ABOUT THIS EXERCISE :: Please transcribe only the lines that run from the line bearing "The width and" to the end of the entries, keeping both end lines. Skip the pictures.

========

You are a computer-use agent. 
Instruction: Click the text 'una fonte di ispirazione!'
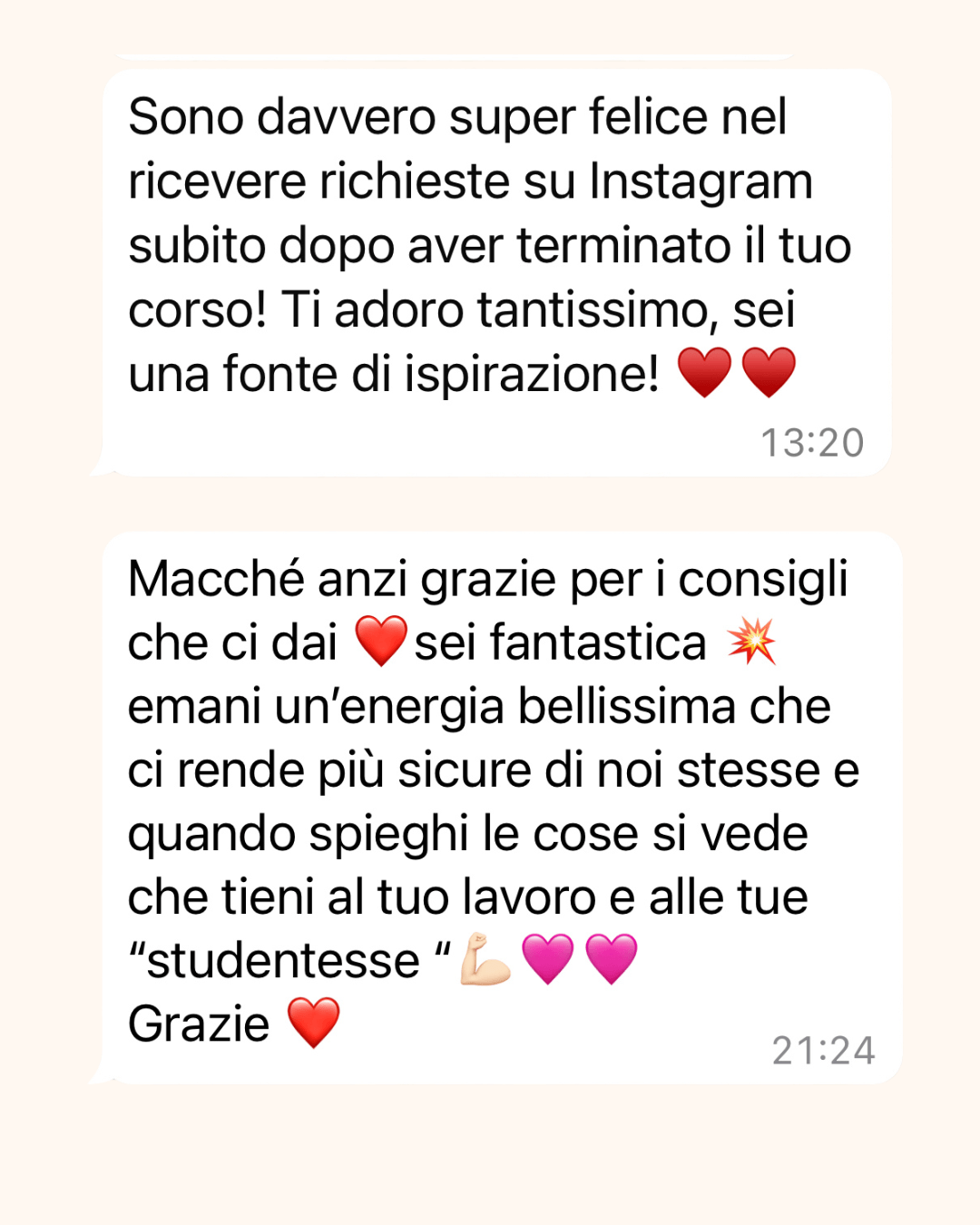[394, 374]
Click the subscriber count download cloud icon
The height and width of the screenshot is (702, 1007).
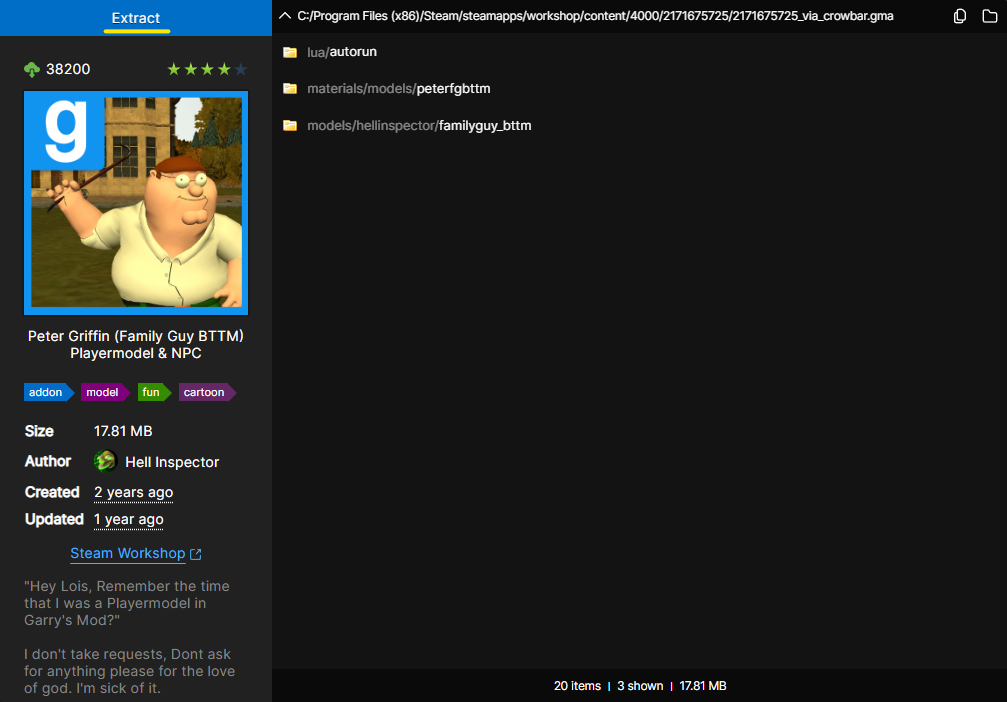pos(32,69)
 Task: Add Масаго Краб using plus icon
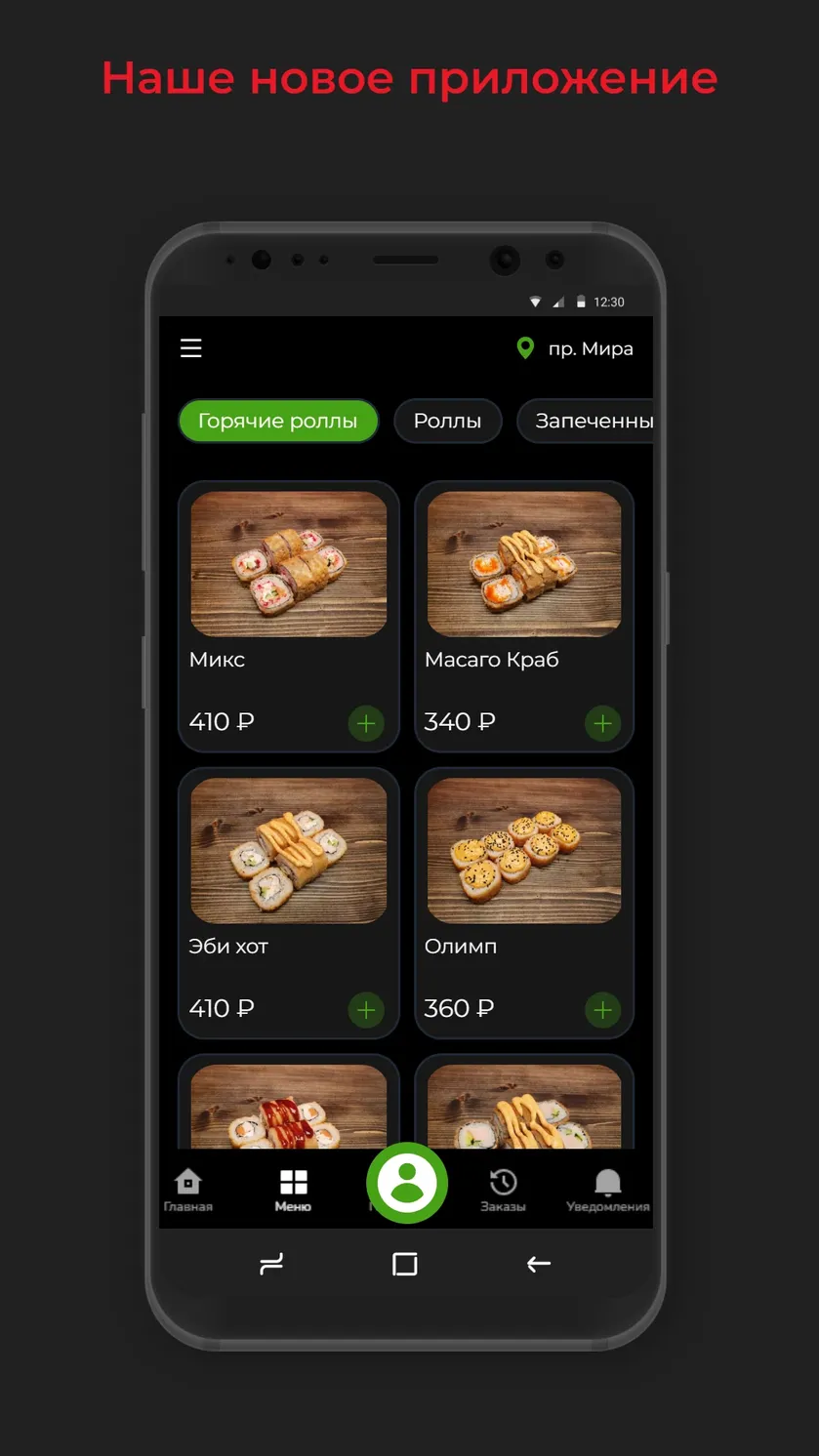pyautogui.click(x=602, y=723)
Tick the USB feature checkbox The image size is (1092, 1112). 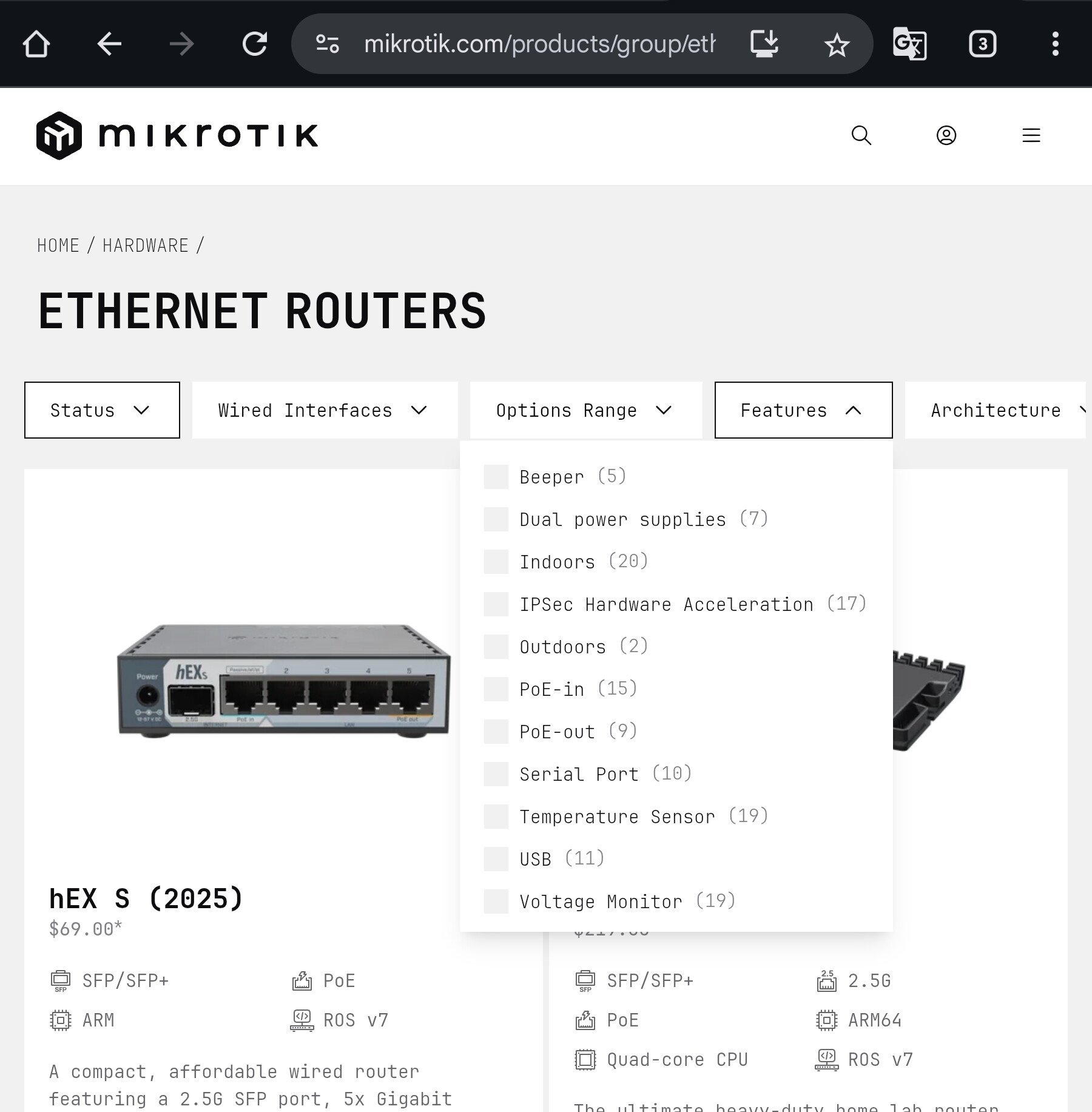pos(496,859)
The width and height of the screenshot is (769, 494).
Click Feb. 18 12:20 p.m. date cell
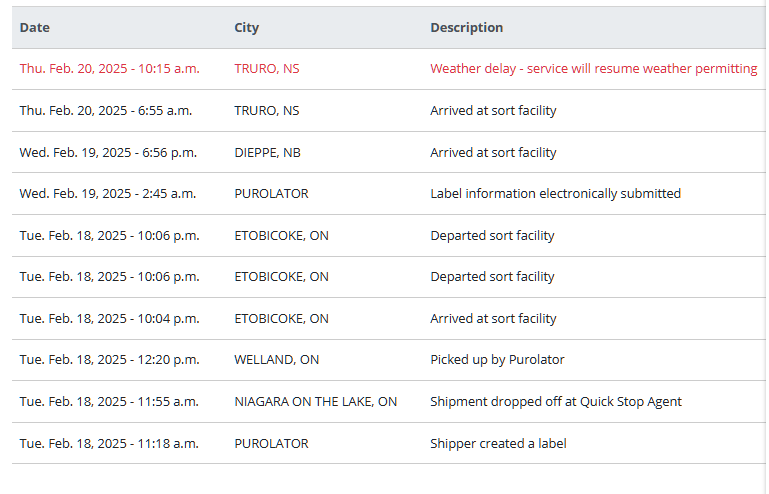pyautogui.click(x=109, y=360)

========

WORKED SOLUTION ::
The width and height of the screenshot is (769, 494).
Click Feb. 18 12:20 p.m. date cell
pyautogui.click(x=109, y=360)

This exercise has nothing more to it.